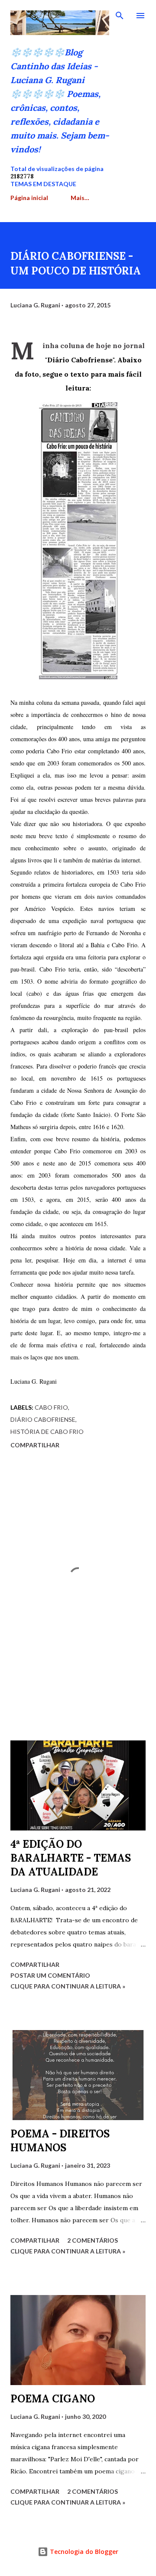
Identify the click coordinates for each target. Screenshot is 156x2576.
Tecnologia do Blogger (83, 2551)
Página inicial (29, 197)
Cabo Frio (51, 1407)
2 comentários (92, 2240)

Problem: Every line of the material above should be repeated exactly, except for the pictures.

Result:
Identify the click coordinates for each target. Screenshot is 156x2576.
Tecnologia do Blogger (83, 2551)
Página inicial (29, 197)
Cabo Frio (51, 1407)
2 comentários (92, 2240)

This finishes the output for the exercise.